My office is sandwiched between the book review and food section staff.

How great is that?

Nourishment for the mind and stomach. It keeps me balanced when I am poring over annual reports and company data, something I’ve been doing a lot of lately as we wrap up work on the Post 200, our annual look at the biggest businesses in Washington.

The Post 200 has many moving parts; it requires the efforts of the entire staff. There have been days when I thought my head might explode juggling all the information crossing my desk.

And then:

In walks some creation from the Washington Post kitchen, and I am transported away from the madness, if only for a moment.

Last week it was a homemade doughnut hole oozing with some super-sweet yellow cream. My productivity soared the rest of the morning.

Perhaps the sugar high had something to do with my energy burst, but I think we all need a mini-break now and then to reset the internal compass.

For me, that might mean making time to read a book (lately, “Wolf Hall”), kick a soccer ball or see “Lincoln,” which, by the way, I recommend.

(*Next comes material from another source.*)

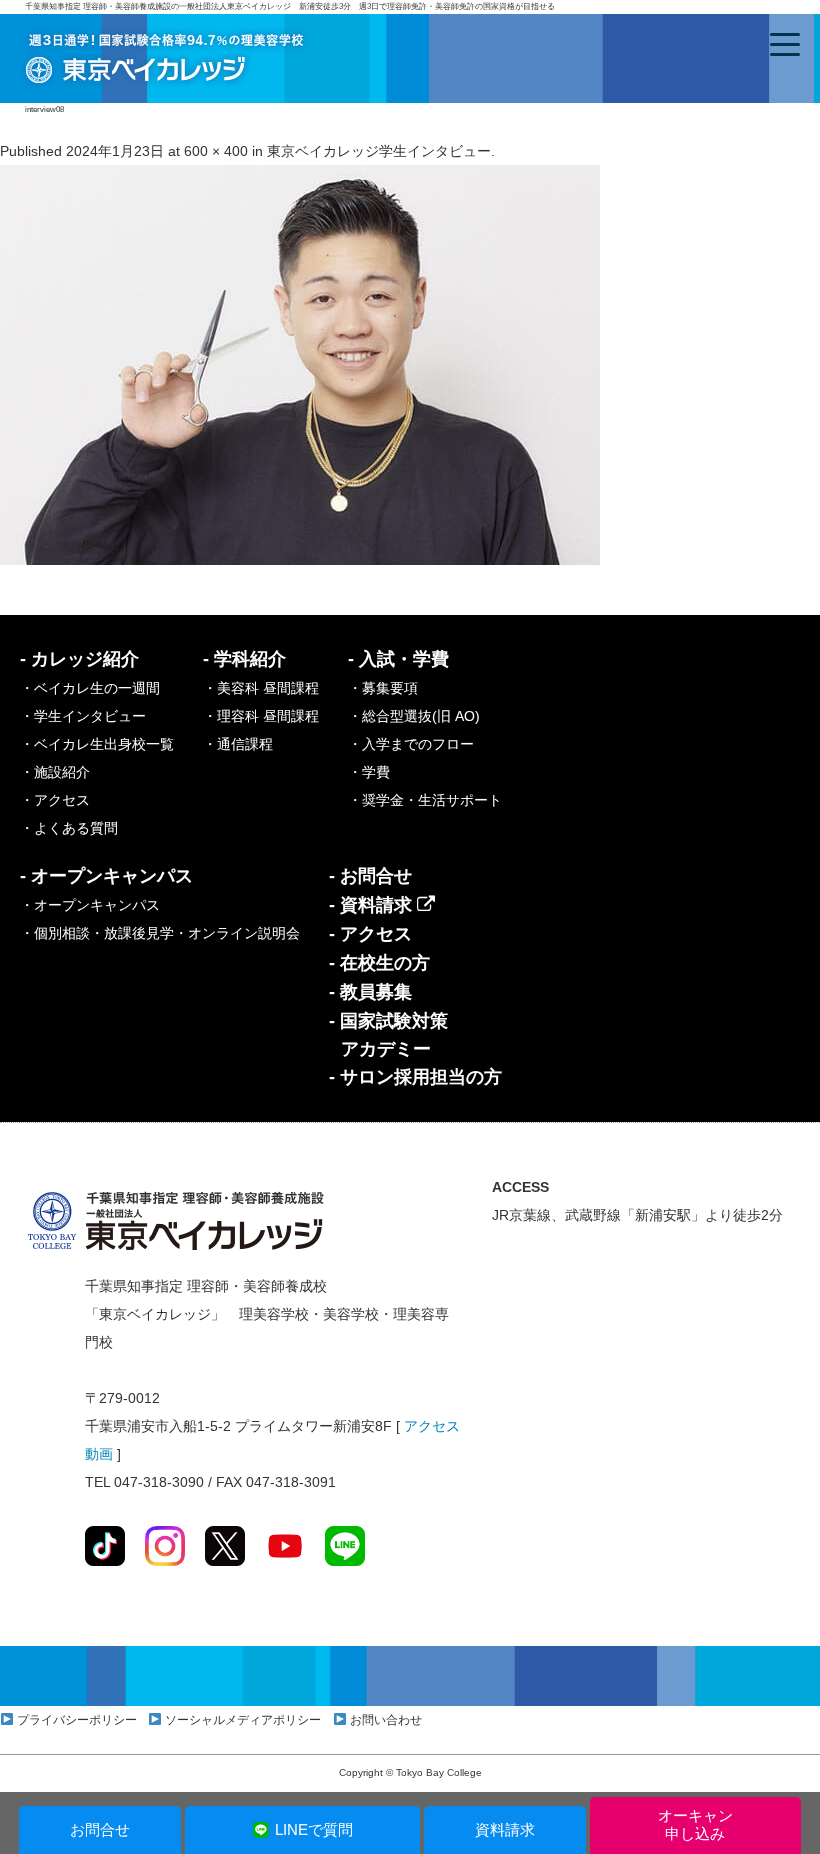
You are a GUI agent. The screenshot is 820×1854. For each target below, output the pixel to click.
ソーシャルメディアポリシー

The Post’s recent survey of working Washington — the subject of our cover story this week — suggests a great many of us are searching for ways to squeeze in more time to better balance our lives on the job and off, to make us happier at both.

Sunday Business had a piece not so long ago profiling an expert in “extreme productivity.” Among Robert C. Pozen’s recommendations: Prioritize and take more power naps.

I’ve never had the nerve to climb under the desk, but I appreciate the sentiment. There’s a reason why so many of us are at our most creative in the morning, after we’ve had a chance to recharge the batteries, and dream.